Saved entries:
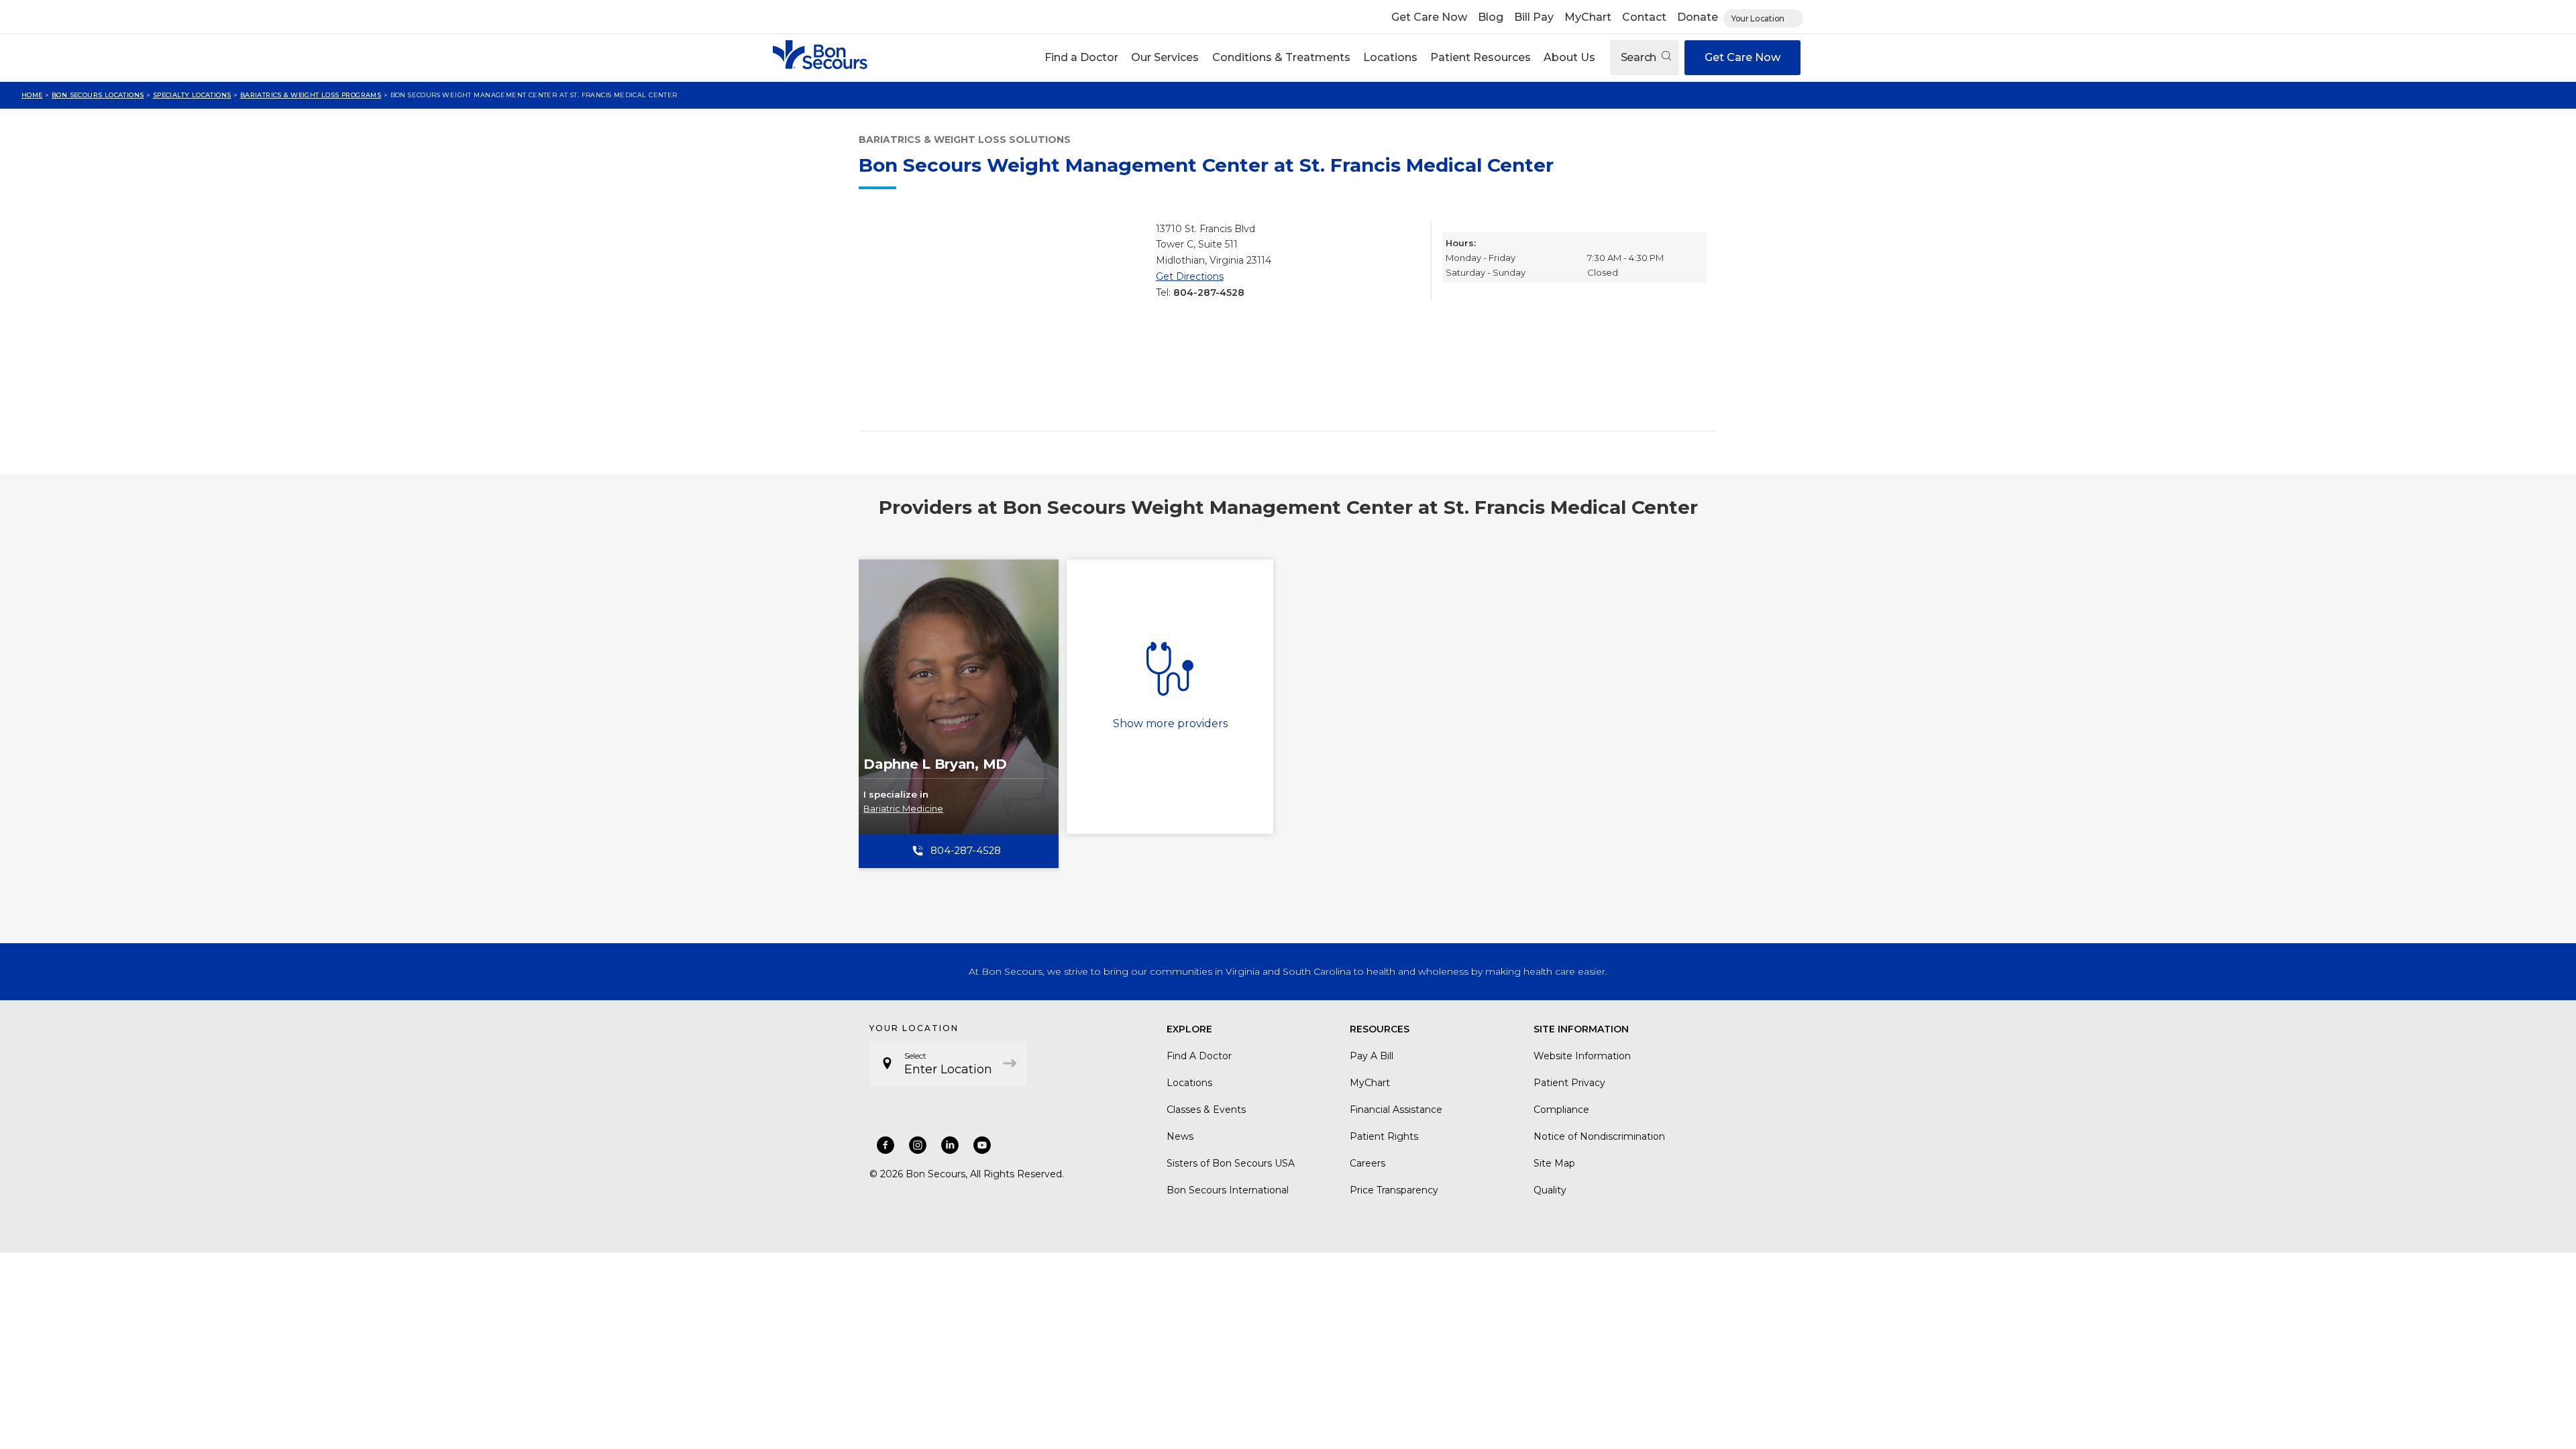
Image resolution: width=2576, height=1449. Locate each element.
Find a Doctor (1081, 57)
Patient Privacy (1569, 1083)
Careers (1367, 1163)
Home (32, 95)
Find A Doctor (1199, 1056)
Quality (1550, 1190)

Exercise objective: A precise repetition of every entry, free of pictures, is the expected answer.

Answer to this task:
Image resolution: width=2576, height=1449. Locate each element.
Find a Doctor (1081, 57)
Patient Privacy (1569, 1083)
Careers (1367, 1163)
Home (32, 95)
Find A Doctor (1199, 1056)
Quality (1550, 1190)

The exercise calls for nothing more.